Cet éditeur a aussi fait remarquer la négligence dont ont fait preuve les organisateurs envers les auteurs algériens lors de la cérémonie de remise de prix, à laquelle ont assisté de nombreux ministres.

« Il devait au moins y avoir un hommage aux écrivains algériens à l’occasion du 20e SILA. Ils auraient du être honorés avant la clôture de la cérémonie avec la remise du prix Assia Djebar » du roman. Malheureusement, « il n’en était rien », regrette-t-il.

L’écrivaine Leïla Hammoutène, lauréate de la 3e édition du prix « Escale Littéraire d’Alger » pour son roman « Le châle de Zeineb », est du même avis que M. Chikh. Déçue par la cérémonie, où « les écrivains étaient mis à l’écart par « une foule de personnalités officielles », l’auteure a déploré à son tour la précipitation des organisateurs dans la désignation des lauréats.

« Dans tous les prix littéraires, les jurys procèdent par des sélections. De cette manière, nous, écrivains, savons ce qui se passe et apprenons davantage sur les candidats », estime-t-elle. Dans le cas de ce prix, « ils [les organisateurs] se sont lancés avec plus de 70 œuvres et se sont retrouvés, tout d’un coup, avec trois lauréats, qui n’ont même pas été présentés », a-t-elle fustigé.

 La même omission a été évoquée par Maya Ouabadi, éditrice chez Barzakh, qui ont pris part à ce concours à travers les romans « Hizya” de Maïssa Bey dans la catégorie française et « Iashou Alharir” de Amin Zaoui dans la catégorie arabe.
“Je ne connais malheureusement pas les lauréats des catégories arabe et tamazight du Prix. Je n’ai pas lu le roman de Amine Aït El Hadi non plus mais ce que les éditions Barzakh ont lu de lui était beau. De ce que j’ai lu personnellement, je pense qu’il mérite cette distinction », a-t-elle déclaré auHuffPost Algérie.

« Mais il a gagné contre qui ? Nous ne connaissons pas les autres candidats. Nous avons aucune information sur les auteurs sélectionnés ni d’où est sorti le lauréat car il n’y a pas eu de présélections », a-t-elle dit.

Maya Ouabadi a notamment été surprise d’apprendre l’évincement de la candidate Maïssa Bey, sans aucune notification ou explication de la part des éditeurs. « Nous avons finalement appris [par hasard, quelques heures avant la cérémonie de remise des prix] que Maïssa Bey a été éliminée sous prétexte que son livre a déjà été édité en France, ce qui est faux. “Hizya” a été édité chez Barzakh en juin », affirme-t-elle.

Regrets

Des lacunes d’une importance secondaire pour Leïla Aslaoui-Hemmadi, auteur du roman « Chuchotements », paru aux éditions Dalimen. Cette écrivaine a surtout estimé que ce prestigieux prix ne devait pas être organisé par des éditeurs, qu’elle a tout de même remercié.

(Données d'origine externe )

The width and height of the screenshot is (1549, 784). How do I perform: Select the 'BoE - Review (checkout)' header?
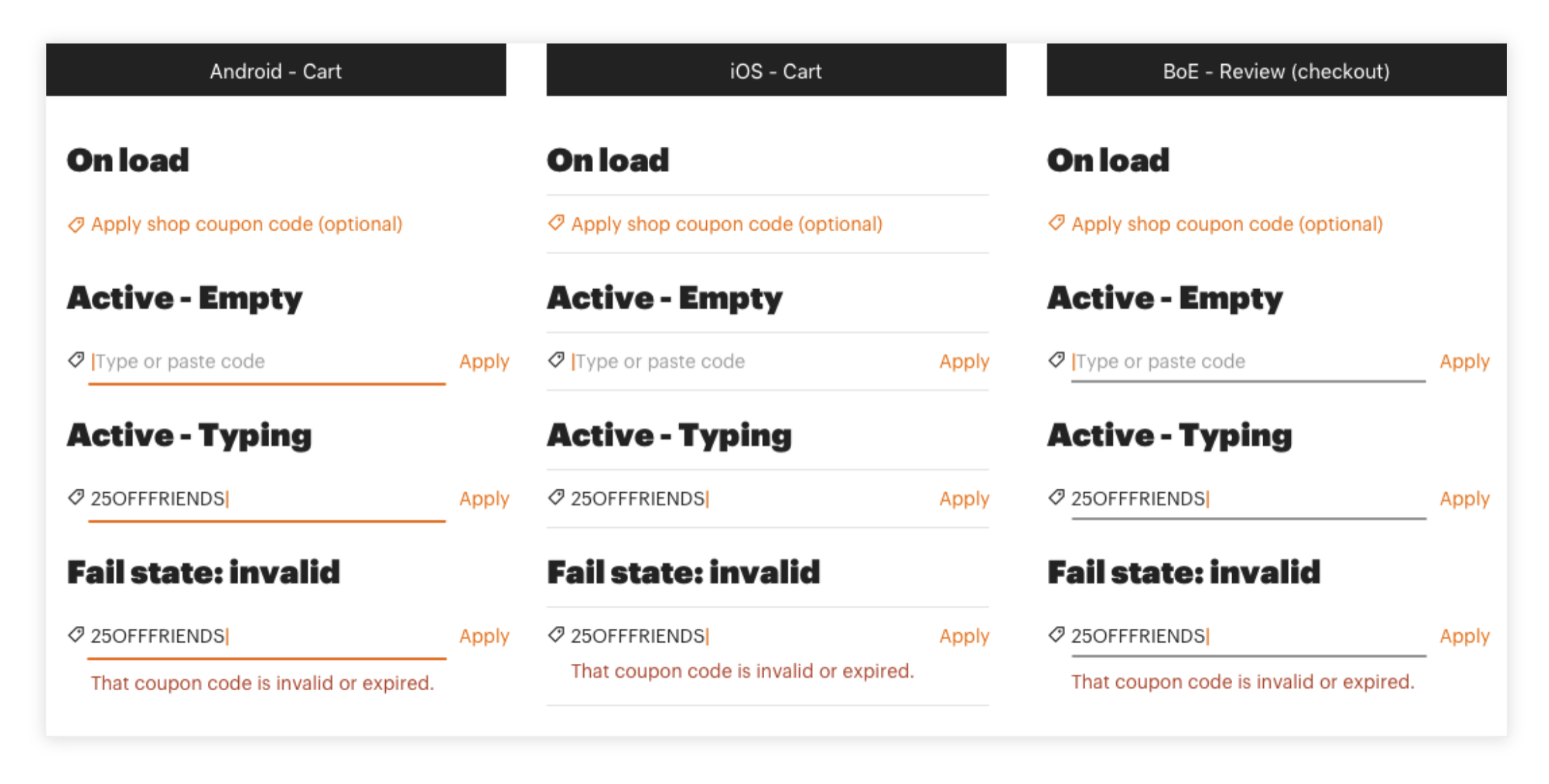click(x=1276, y=70)
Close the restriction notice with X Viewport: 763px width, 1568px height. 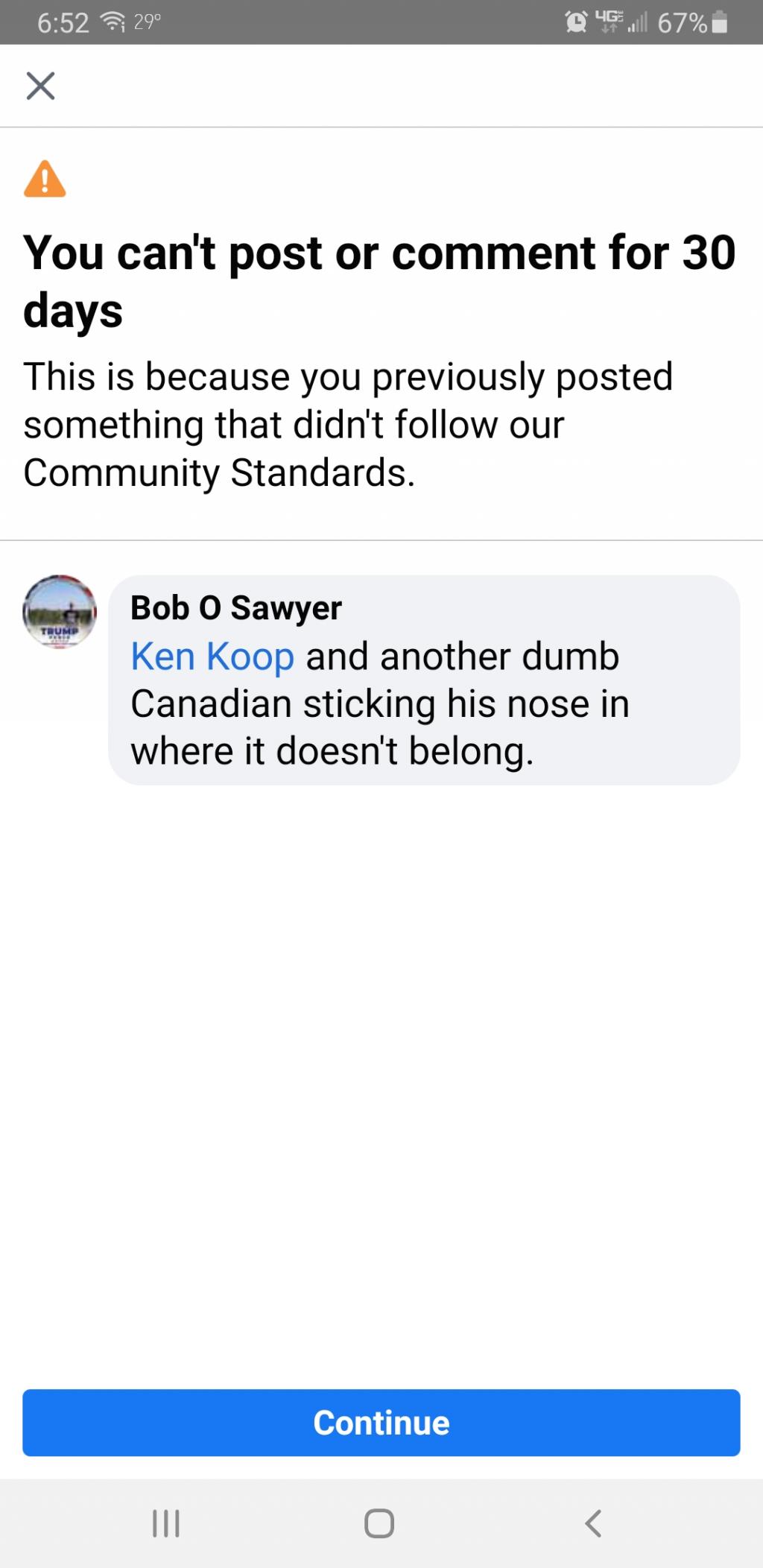coord(41,86)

Tout comme Karim Chikh, qui « espère que ce concours sera mieux réfléchi les prochaines éditions », l’écrivaine dit « terriblement regretter » que « cette prestigieuse distinction Assia Djebar ne soit pas organisée par une fondation ou une association digne de la dimension de cette grande dame ».

Elle a par la même occasion révélé avoir « tant souhaité que cette femme de lettres complète soit honorée de son vivant ».

Quant au déroulement de ce concours, Mme. Aslaoui-Hemmadi se montre « indulgente », estimant que des « perfections seront apportées lors des prochaines éditions ». C’est du moins, rappelons-le, ce que promettait le ministre de la Culture Azzedine Mihoubi lors de la cérémonie de remise des prix.